## PROBLEMS TO WORK ON
1) According to the reading notes on recommendation systems, which website does the Karakayali, Kostem, and Galip reading focus on?
2) Extend the reading notes on recommendation systems with a few more sentences, starting after their final sentence.

Karakayali, N., Kostem, B., & Galip I. (2018). Recommendation Systems as Technologies of
the Self: Algorithmic Control and the Formation of Music Taste. This reading is about
recommendation systems as technologies of the self. It specifically focuses on last.fm, which
recommends music to fans. The website is still there but is to an important part defunct now.
It constitutes an example of how users develop taste through the platform’s algorithm.

Zhang, Q. & Negus, K. (2020). East Asian Pop Music Idol Production and the Emergence of
Data Fandom in China. This reading is about Chinese data facts, which is an extreme
example of users trying to influence how content is curated on the platform.

Recommendation Systems
In online media, there is almost unlimited space to share content, which is not the case in
offline media (such as newspapers) as their space is limited. Platforms tend to carry a lot of
content, thus, for a platform to remain user friendly, it helps users to navigate all this content.
This is where recommendation systems come in and these are algorithmically determined.

## DATA EXTRACT
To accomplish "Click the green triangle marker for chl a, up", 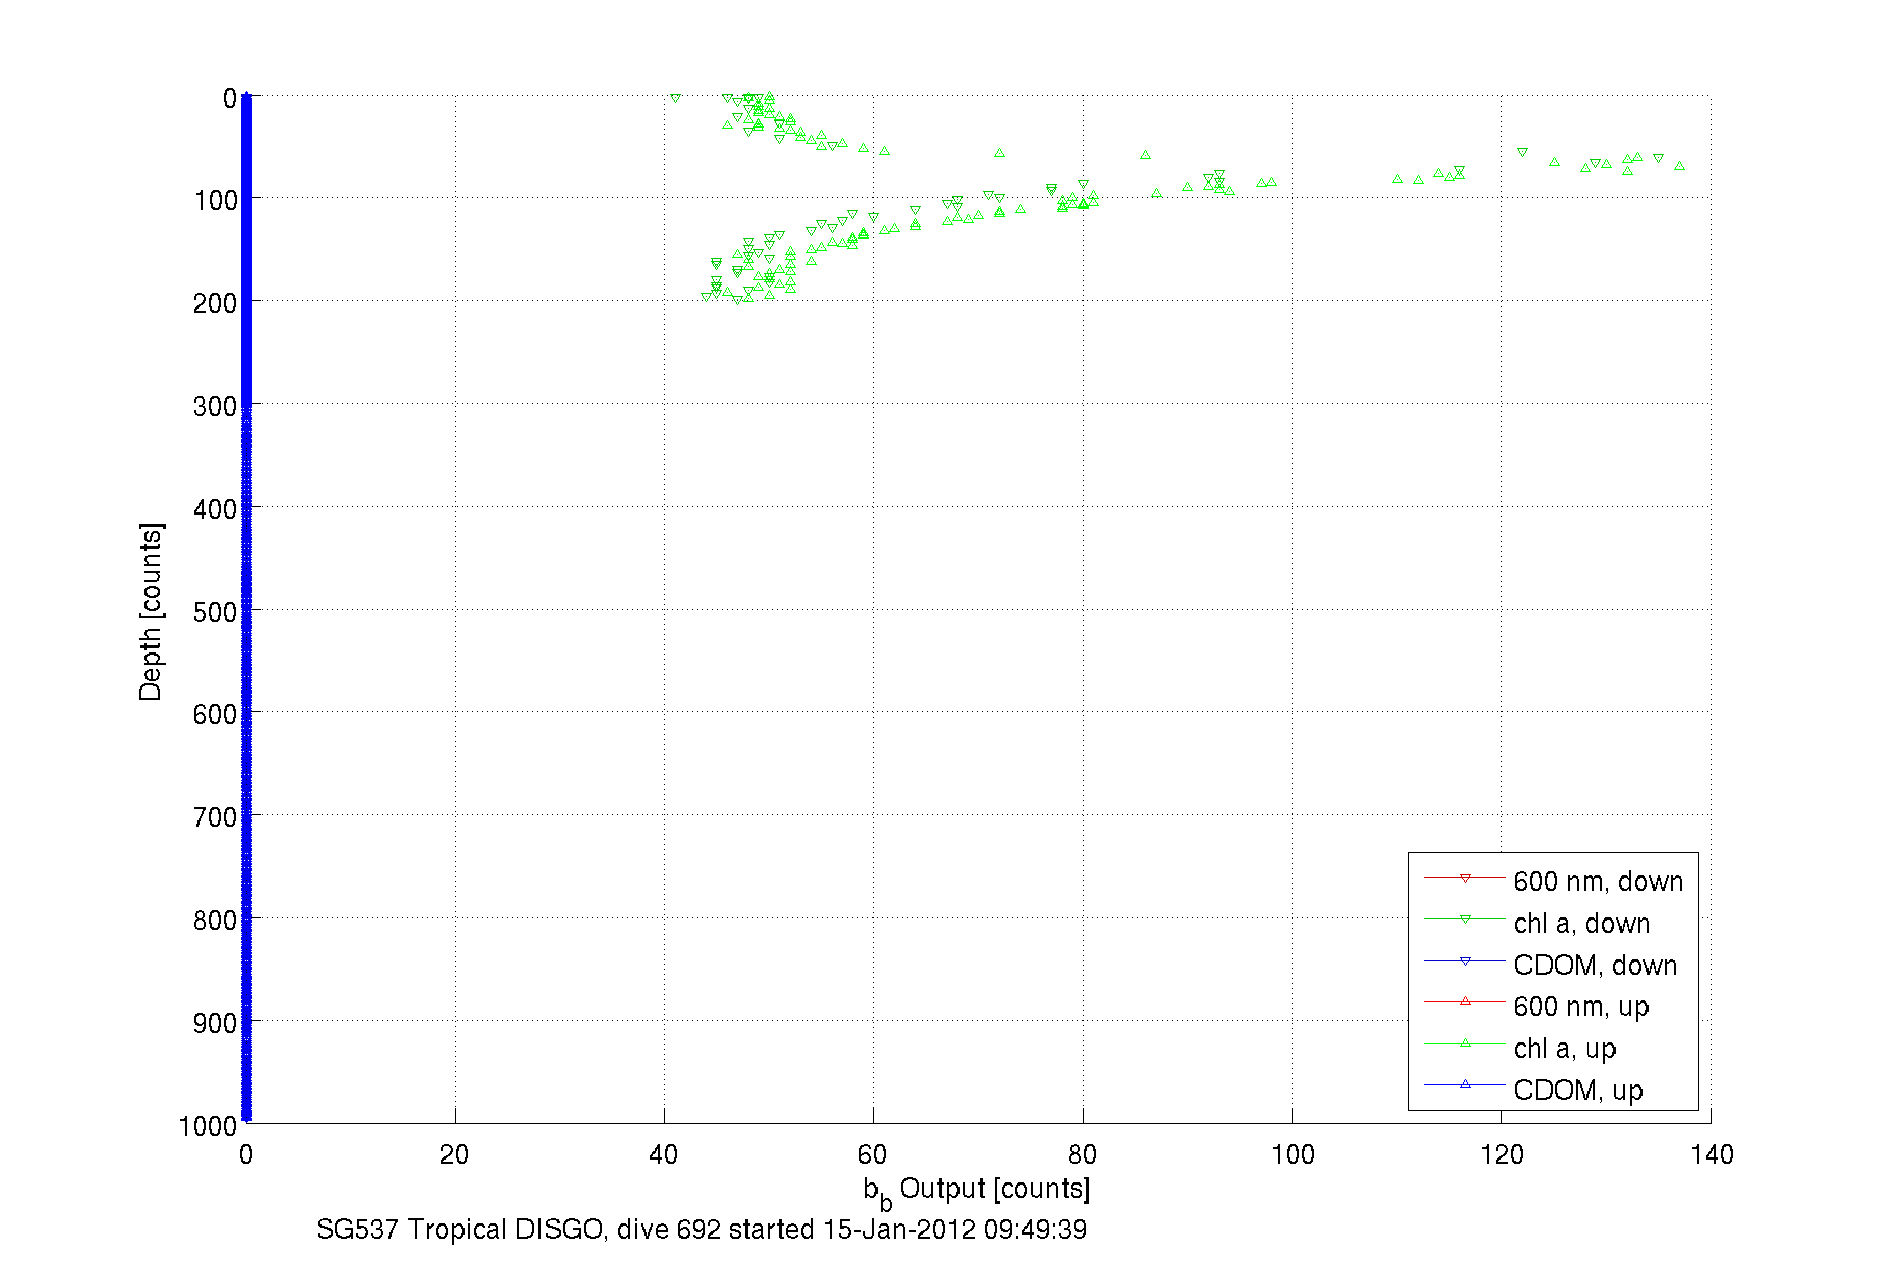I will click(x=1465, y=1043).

## SOLVED TASKS
1) last.fm

2)
When examining ordering practices of public visibility, a general distinction can be made
between editorial and algorithmic forms of curation.
- Editorial curation: done by humans who are based on cultural norms. Professional
producers make judgments on what is relevant, what is valuable content and what is
not. This is done by experts that have knowledge about content that is being shared
and that can make these valuable judgments. Although editorial curation is mostly
associated with offline media, on many platforms it still plays an important role.
- Algorithmic curation: platforms also rely on data and algorithms when recommending
content. Algorithms can be understood as “encoded procedures for transforming input
data into a desired output, based on specified calculations” (Gillespie 2014, 167).
Typically, content and users with a high ranking, calculated by the algorithm, appear
on top of a user’s feed.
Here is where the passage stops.